Maxime Pedneaud-Jobin, maire de Gatineau, et Jim Watson, maire d'Ottawa
Maxime Pedneaud-Jobin, maire de Gatineau, et Jim Watson, maire d'Ottawa

Des sensations fortes avec une tyrolienne entre Gatineau et Ottawa [VIDÉO]

Les yeux des amateurs de sensations fortes se tourneront dès l’été prochain sur la région de la capitale nationale alors qu’il sera possible de survoler la rivière des Outaouais en à peine 90 secondes en s’accrochant à la toute première tyrolienne interprovinciale au monde. «Ça va être malade», s’exclame l’un des idéateurs du projet, Alex Van Dieren.

Baptisée l’Interzip Rogers, l’attraction touristique qui offrira une vue à 360 degrés sur la colline parlementaire ainsi que les centres-villes d’Ottawa et de Gatineau aura à la fois comme point de départ et d’arrivée le site Zibi, sur les deux rives. C’est sur une plateforme surélevée haute de 25 mètres qui sera érigée du côté ottavien que débutera le plaisir... ou encore le stress.

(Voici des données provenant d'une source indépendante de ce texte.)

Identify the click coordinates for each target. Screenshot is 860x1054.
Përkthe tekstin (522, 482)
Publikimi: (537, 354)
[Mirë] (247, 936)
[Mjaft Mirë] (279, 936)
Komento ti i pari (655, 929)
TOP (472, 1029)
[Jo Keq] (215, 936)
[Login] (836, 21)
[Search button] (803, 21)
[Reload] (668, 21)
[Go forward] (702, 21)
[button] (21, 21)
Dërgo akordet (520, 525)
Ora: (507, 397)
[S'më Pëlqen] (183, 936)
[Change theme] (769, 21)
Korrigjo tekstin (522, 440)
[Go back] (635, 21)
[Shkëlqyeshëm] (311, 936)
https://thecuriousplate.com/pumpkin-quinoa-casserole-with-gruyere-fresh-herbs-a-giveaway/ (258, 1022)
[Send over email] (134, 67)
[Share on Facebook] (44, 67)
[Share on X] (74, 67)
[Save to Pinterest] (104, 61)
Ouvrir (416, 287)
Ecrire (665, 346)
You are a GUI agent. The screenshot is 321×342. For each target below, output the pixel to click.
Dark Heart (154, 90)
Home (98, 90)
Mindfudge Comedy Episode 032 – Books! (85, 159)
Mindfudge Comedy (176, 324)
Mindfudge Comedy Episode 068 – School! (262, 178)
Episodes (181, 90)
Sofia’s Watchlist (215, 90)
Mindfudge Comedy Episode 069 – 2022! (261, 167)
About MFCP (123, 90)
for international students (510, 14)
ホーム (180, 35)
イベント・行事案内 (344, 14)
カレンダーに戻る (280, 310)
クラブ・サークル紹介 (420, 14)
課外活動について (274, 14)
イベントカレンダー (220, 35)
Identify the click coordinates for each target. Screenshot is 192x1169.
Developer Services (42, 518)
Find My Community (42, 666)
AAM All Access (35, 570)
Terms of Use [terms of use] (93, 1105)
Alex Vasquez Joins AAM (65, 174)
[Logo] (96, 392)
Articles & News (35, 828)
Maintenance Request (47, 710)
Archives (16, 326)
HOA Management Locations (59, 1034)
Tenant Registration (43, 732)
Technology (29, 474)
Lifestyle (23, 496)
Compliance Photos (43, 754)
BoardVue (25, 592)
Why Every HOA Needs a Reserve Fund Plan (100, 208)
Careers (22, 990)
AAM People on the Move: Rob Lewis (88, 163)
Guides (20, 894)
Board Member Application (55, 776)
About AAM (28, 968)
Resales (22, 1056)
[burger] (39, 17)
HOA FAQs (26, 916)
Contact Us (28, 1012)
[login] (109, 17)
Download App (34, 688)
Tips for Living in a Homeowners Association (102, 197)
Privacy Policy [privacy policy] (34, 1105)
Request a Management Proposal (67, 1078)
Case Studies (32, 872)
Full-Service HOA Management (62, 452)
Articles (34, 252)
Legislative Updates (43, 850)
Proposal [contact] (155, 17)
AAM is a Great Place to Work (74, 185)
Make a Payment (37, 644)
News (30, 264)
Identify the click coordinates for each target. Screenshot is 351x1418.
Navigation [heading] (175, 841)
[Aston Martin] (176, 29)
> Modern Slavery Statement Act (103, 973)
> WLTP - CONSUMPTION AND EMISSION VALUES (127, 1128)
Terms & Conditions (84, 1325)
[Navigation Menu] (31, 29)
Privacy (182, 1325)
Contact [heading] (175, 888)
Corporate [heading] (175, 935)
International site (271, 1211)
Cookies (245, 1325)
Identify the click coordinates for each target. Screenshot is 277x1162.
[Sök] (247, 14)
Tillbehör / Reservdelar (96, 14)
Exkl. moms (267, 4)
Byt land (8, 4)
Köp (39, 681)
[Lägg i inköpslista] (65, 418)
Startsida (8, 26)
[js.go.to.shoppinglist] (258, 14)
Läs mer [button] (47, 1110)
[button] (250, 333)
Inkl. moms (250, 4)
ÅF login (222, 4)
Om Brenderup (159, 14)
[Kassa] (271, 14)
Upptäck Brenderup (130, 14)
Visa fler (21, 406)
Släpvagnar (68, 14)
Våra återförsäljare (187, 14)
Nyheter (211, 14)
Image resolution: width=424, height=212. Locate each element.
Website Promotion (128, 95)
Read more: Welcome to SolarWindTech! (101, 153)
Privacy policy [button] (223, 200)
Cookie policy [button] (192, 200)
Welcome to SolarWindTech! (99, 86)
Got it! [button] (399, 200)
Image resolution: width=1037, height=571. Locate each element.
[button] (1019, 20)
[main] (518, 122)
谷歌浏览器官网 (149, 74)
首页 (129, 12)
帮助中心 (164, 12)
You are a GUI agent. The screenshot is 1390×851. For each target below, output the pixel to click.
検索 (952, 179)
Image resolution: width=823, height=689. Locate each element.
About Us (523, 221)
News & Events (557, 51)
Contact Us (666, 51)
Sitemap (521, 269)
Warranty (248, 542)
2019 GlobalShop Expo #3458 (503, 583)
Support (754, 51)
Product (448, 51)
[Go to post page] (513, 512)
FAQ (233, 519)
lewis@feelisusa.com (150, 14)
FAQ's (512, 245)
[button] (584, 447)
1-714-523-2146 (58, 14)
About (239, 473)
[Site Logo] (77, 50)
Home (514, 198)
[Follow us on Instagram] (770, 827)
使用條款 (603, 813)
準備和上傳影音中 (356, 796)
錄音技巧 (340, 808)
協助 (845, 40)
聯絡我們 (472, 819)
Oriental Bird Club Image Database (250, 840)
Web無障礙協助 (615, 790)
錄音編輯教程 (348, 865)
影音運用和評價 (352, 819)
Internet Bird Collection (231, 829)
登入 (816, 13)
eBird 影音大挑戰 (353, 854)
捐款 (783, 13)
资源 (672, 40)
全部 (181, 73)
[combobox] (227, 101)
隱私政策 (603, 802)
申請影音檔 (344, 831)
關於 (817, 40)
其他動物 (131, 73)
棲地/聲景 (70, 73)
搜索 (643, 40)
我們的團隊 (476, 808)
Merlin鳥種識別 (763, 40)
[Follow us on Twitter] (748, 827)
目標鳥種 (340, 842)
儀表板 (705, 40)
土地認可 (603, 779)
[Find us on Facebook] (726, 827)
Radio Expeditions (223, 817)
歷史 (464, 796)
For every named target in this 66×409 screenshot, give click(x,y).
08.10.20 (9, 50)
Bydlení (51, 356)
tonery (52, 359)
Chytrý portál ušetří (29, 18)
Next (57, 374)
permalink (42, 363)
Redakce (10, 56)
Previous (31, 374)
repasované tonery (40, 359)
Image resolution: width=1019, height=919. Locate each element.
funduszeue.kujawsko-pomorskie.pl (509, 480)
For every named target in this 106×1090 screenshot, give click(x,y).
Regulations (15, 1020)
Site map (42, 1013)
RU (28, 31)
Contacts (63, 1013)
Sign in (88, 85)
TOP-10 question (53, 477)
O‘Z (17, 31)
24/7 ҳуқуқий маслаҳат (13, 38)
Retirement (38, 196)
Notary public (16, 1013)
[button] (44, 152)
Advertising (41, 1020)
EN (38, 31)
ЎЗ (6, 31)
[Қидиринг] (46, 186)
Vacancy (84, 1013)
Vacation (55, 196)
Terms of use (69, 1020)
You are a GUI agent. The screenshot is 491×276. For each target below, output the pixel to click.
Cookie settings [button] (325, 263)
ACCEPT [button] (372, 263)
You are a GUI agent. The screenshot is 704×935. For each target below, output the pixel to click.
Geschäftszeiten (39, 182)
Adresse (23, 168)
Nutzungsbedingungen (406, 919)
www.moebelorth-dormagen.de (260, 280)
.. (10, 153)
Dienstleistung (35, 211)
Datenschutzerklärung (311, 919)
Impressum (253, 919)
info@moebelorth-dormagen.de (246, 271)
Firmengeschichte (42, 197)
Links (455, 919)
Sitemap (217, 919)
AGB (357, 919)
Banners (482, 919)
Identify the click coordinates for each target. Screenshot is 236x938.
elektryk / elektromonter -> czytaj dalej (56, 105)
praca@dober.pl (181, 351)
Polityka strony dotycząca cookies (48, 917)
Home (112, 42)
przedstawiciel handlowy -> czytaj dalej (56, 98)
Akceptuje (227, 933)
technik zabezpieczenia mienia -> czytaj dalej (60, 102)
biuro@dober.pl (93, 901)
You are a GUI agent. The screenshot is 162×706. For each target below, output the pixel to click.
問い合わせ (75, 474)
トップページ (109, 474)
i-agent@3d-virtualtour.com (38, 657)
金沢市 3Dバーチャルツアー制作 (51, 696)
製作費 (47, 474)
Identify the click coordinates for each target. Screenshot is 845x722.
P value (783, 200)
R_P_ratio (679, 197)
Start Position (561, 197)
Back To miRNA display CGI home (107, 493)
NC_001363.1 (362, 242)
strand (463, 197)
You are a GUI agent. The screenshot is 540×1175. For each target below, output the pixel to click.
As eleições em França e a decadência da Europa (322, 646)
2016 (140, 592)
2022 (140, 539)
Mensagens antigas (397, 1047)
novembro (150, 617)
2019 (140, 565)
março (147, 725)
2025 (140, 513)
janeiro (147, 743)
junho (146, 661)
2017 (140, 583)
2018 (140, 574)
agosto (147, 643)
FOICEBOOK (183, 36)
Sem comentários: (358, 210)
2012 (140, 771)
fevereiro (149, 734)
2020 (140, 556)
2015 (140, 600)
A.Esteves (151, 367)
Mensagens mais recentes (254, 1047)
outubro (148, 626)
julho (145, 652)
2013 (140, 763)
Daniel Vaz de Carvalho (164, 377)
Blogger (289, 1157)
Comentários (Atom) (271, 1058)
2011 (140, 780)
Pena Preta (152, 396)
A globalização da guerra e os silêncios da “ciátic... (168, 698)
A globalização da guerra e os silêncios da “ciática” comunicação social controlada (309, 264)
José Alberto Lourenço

Les braves qui oseront s’élancer sur le câble long de près de 430 mètres — on estime qu’ils seront environ 30 000 chaque année durant la saison d’opération (du printemps jusqu’à l’automne) — devront débourser un tarif qui devrait avoisiner les 30 à 40$, estime M. Van Dieren, coprésident de l’agence de marketing Orkestra. Des forfaits pour les familles et des activités connexes seront aussi offerts.

Impossible pour l’instant de fixer un échéancier précis, dit-on, mais l’objectif est que la tyrolienne installée par la firme de réputation internationale Skyline Ziplines LTD soit prête à accueillir les premiers visiteurs au cours de l’été 2020. Des travaux préparatoires tels que des études de sol sont d’ailleurs en cours depuis plusieurs semaines et s’achèveront au printemps prochain.

Le projet de 1,2 million $ a majoritairement été financé par le secteur privé, mais Tourisme Outaouais, ID Gatineau, le ministère du Tourisme du Québec et Tourisme Ottawa y ont tout de même investi 300 000$ en fonds publics.

Avant d’être révélée au grand jour, l’idée germait en coulisses depuis déjà deux ans, a-t-on souligné.

«C’est vrai qu’il y a un momentum en ce moment, on sent que les deux villes et les deux provinces veulent collaborer sur plusieurs projets. Quand on réfléchissait avec l’équipe de Tourisme Outaouais pour trouver une façon originale d’unir les deux provinces, l’idée de la tyrolienne est sortie immédiatement. [...] C’est une activité de plus en plus populaire à travers le monde, mais le fait de réunir deux provinces, c’est quand même assez symbolique et extraordinaire», s’exclame M. Van Dieren.

Quant au président de Zibi, Jeff Westeinde, a avoué avoir été charmé par ce projet de balade au-dessus de l’eau et ce, dès le jour 1.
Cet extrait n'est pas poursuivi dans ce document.